There’s a silver lining in every cloud, they say. But if you’re anything like me, you’ll question that concept…because some clouds are just plain dark and bilious and looming and scary.

The proverbial ‘cloud’ for me, as it happens, was all of January 2020, and I should also (for good measure) add in half of February if I’m going to be completely honest. 

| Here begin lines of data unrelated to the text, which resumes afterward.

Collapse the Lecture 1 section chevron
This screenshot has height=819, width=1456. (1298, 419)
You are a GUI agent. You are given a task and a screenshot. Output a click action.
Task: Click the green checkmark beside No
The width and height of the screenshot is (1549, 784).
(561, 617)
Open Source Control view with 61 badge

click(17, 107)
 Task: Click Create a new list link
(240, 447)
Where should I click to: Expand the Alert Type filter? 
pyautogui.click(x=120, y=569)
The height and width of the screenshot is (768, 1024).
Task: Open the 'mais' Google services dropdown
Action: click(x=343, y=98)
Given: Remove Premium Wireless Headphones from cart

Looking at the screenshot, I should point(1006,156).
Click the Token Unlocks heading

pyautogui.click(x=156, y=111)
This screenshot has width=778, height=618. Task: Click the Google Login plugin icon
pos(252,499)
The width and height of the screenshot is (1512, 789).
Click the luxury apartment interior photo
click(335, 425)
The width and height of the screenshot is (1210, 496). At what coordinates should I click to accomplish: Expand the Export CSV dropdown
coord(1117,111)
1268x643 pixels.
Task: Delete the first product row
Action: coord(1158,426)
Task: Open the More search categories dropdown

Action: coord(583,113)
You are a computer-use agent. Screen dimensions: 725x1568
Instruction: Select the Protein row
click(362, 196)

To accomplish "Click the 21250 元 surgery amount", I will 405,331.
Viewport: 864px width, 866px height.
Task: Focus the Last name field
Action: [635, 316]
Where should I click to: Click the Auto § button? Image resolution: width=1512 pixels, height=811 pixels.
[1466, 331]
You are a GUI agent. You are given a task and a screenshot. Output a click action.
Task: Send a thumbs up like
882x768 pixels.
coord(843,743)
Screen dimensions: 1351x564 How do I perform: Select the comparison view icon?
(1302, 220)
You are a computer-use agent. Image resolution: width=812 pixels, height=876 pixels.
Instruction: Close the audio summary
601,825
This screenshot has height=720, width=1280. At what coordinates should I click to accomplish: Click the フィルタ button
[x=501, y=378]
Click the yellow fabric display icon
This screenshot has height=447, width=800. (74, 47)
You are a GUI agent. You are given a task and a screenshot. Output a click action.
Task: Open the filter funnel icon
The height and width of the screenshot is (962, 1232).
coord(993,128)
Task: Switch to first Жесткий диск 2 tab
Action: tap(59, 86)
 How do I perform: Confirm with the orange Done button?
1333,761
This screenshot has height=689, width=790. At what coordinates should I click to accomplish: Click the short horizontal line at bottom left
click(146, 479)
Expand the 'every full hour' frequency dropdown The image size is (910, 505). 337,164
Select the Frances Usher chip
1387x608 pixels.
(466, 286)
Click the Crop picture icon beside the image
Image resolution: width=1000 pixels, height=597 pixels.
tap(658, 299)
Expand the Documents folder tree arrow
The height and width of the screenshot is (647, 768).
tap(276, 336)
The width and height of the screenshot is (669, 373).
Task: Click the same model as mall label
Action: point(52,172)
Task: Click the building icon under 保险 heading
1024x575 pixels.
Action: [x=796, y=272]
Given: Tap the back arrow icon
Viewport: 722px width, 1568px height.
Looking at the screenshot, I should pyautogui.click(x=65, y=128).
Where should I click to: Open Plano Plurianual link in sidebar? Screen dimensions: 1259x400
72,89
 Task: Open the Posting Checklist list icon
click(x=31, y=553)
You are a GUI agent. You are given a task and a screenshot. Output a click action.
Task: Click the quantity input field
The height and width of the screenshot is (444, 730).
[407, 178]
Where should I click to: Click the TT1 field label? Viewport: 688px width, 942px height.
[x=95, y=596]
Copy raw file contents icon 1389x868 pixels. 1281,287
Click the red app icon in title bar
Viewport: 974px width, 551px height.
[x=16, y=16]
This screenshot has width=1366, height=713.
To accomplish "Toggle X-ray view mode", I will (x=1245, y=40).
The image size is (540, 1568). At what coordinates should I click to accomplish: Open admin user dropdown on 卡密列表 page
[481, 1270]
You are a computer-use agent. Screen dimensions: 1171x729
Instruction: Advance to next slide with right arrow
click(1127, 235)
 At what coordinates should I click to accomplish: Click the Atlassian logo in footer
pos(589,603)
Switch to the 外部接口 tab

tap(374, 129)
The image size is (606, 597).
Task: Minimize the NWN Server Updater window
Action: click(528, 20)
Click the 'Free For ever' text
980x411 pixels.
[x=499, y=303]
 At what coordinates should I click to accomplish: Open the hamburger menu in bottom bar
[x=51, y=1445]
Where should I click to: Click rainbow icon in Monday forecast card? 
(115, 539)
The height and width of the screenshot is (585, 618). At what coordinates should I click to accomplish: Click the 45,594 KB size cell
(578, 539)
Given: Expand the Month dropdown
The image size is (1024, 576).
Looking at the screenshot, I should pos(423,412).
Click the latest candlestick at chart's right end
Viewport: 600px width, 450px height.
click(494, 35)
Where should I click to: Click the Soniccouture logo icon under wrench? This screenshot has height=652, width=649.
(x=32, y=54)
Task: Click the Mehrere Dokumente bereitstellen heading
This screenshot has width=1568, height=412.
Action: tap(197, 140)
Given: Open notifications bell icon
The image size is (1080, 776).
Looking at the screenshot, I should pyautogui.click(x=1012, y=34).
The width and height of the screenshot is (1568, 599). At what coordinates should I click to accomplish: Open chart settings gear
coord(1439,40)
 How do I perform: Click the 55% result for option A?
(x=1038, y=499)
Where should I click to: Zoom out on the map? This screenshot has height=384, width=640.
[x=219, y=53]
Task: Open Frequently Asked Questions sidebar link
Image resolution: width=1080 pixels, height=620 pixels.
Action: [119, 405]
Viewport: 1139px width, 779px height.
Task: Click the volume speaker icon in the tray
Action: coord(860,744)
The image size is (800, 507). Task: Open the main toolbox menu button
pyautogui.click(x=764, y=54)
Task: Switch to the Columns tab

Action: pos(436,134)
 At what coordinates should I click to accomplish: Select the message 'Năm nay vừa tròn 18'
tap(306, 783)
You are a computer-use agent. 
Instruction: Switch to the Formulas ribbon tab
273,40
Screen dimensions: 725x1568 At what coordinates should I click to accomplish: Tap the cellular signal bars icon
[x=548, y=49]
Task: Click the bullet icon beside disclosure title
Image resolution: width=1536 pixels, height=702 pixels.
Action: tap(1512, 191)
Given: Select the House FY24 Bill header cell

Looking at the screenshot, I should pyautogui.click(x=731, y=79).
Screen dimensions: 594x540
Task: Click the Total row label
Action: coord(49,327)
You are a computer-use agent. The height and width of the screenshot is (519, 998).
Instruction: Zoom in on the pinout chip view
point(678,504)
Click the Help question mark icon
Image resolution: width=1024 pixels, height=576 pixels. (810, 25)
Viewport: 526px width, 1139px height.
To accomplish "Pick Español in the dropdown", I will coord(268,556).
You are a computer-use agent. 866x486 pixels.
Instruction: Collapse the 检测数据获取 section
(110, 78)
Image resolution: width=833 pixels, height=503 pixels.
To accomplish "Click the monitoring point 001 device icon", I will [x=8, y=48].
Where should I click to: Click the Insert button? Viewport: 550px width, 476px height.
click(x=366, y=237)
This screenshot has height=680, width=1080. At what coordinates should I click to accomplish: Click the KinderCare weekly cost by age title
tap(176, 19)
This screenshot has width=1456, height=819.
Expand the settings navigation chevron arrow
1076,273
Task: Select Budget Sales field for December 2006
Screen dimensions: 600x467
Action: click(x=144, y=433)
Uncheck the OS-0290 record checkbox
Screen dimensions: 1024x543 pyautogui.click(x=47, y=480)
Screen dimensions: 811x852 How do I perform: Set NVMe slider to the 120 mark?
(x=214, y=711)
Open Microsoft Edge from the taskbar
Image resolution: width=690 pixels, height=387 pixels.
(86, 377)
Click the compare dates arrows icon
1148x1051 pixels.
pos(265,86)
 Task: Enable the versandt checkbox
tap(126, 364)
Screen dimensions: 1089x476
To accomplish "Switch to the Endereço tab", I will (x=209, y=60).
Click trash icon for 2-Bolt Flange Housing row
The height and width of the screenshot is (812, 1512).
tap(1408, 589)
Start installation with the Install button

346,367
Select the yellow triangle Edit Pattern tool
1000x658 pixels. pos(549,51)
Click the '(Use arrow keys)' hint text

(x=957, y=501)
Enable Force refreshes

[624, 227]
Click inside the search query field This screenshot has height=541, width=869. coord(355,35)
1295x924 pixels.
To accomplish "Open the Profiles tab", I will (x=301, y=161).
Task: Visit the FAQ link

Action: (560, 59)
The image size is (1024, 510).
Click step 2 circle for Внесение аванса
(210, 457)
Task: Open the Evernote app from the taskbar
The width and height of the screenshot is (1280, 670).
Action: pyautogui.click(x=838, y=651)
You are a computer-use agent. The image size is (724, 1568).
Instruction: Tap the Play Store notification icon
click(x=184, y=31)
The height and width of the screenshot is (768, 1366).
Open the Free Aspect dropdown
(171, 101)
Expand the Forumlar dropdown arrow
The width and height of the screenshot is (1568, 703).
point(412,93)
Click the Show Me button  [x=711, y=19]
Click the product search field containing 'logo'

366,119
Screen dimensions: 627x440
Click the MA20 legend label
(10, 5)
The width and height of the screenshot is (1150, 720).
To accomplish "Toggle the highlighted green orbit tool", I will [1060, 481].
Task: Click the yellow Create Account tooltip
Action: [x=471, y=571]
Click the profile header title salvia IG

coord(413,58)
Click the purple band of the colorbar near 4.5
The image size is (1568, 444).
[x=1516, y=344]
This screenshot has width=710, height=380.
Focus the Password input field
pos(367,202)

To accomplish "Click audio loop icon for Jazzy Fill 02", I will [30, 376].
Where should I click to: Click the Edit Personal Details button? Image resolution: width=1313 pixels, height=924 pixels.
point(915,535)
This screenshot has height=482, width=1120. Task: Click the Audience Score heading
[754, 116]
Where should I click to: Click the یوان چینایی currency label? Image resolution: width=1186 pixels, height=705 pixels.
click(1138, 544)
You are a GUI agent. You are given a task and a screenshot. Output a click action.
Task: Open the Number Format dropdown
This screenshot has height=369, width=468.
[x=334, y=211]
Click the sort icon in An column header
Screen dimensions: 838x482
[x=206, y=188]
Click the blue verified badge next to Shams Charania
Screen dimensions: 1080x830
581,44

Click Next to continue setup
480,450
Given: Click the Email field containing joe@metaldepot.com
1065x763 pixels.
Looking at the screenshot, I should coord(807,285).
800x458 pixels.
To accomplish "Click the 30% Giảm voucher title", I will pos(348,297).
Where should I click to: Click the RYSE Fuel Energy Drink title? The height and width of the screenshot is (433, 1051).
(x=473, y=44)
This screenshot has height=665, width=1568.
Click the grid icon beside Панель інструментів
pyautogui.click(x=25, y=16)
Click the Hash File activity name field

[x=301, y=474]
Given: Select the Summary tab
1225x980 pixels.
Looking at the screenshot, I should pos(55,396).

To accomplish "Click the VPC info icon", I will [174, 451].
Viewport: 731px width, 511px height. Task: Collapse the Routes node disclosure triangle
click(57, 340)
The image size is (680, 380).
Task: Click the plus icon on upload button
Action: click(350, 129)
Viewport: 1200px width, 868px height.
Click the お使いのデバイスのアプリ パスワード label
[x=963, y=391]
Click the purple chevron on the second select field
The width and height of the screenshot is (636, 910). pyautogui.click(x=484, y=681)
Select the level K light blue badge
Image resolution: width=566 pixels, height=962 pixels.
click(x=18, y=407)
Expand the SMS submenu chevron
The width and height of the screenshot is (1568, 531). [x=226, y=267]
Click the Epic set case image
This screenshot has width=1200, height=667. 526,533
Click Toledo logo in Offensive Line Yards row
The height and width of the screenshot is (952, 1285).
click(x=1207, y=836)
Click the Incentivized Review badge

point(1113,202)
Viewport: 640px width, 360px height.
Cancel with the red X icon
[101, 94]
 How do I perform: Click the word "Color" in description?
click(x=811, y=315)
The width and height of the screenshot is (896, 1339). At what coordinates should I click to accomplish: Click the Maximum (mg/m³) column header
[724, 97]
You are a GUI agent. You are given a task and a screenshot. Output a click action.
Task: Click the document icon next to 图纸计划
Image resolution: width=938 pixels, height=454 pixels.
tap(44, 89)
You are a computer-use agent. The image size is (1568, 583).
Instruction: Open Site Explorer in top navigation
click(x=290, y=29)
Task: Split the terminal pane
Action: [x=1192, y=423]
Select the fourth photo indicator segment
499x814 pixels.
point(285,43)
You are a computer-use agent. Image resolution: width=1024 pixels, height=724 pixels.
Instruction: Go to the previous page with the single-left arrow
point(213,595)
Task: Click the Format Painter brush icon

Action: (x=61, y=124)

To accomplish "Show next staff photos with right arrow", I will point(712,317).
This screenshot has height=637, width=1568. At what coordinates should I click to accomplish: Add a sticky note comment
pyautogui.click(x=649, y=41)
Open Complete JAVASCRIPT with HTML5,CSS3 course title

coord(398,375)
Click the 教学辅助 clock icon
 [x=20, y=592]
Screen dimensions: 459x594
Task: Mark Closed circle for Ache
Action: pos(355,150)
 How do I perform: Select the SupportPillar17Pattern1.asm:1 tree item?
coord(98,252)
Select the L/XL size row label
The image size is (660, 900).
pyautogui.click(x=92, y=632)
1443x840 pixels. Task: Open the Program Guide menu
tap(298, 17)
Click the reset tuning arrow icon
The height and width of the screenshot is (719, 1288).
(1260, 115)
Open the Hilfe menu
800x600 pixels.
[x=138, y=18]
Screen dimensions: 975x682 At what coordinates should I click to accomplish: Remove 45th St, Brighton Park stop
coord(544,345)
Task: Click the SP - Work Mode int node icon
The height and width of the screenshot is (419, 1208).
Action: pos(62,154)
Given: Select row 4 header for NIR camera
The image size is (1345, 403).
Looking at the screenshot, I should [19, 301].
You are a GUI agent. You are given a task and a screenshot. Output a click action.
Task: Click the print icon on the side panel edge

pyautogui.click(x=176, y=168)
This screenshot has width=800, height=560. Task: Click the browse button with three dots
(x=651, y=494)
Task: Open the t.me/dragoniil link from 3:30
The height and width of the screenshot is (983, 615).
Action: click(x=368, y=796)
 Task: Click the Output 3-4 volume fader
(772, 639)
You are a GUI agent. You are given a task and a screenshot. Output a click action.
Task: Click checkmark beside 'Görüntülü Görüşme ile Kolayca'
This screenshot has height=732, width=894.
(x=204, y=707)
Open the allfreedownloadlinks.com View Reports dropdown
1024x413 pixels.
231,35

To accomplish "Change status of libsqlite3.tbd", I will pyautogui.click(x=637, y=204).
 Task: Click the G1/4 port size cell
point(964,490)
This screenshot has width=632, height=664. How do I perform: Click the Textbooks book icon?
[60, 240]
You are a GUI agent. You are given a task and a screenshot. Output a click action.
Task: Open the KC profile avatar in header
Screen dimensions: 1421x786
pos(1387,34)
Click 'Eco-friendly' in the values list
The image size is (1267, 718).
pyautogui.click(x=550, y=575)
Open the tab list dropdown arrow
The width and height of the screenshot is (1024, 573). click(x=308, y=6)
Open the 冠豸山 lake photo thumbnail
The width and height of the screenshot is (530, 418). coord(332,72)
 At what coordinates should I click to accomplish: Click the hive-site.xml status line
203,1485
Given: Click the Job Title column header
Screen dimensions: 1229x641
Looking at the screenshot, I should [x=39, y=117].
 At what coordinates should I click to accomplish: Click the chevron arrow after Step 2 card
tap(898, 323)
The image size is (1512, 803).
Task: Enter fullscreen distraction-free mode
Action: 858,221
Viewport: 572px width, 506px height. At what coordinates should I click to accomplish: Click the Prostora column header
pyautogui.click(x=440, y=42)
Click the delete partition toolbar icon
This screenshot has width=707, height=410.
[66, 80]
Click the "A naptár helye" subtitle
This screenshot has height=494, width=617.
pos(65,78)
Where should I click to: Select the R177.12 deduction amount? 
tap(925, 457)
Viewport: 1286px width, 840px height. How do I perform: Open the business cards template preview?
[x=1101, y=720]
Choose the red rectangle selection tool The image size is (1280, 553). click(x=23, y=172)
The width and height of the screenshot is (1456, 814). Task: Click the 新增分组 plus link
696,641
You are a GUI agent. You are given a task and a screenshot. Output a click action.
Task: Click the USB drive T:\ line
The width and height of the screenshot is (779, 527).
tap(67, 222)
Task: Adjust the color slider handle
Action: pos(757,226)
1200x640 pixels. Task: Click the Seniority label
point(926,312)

If you check the calendar, that would bring us to pretty much now. 

Today. 
Like 1:30pm, on a bog-standard, slightly overcast but a bit muggy afternoon, at the half messy, half cleared kitchen table, with a stack of stuff to be sorted up the other end that I will have to deal with another day. Because right now I think I have found my silver lining (or it has found me more to the point), and I have to tell you about it.

This. 
The box of photos I hurriedly shoved in the boot when we evacuated for the first time, with the mother of all fires bearing down on our back door. 

I absently open the lid in an effort to further avoid dealing with the clutter that I’m supposed to be sorting, and there it is. 

My silver lining.
My dad was a photographer, and I think I can safely say one of the best. Although I didn’t appreciate it at the time. (I much preferred to be behind the lens rather than the subject of attention). It means that we now have the most wonderfully documented lives as his children. What an amazing gift…and an absolute saviour right at this moment.

Instantly I’m overwhelmed with memories, thoughts, and the words which have until now thoroughly eluded me. 

(You’ll notice the absence of a January blog).

There’s me, tomboyish and unkempt, hand-me-down jeans rolled up to the knee, standing on a craggy rock perilously close to the foamy crashing waves just  ‘thinking’. Looking. Probably dreaming, if I know me. And these photos aren’t your standard little 6x4’s…they’re larger than life, poster size. Evocative and fluid, like I’m transported right back to that beach, that risky rock, and the complete oblivion of everything.

What’s that got to do with Minimuds? Absolutely nothing. Well not exactly ‘nothing’, I guess, because right there in that photo I was transported back to the essence of me as a simplicity-seeking child, and it hasn’t changed a bit in a good few decades.

It was the gentle prod from the universe that I desperately needed. A reminder that I can reign it all back in when I want to just stop the world and get off. And I suppose that’s where Minimuds comes in to it. 

Nature, fresh air, and the odd serendipitous moment to take pause and dream.

Our kids need it as much as we do.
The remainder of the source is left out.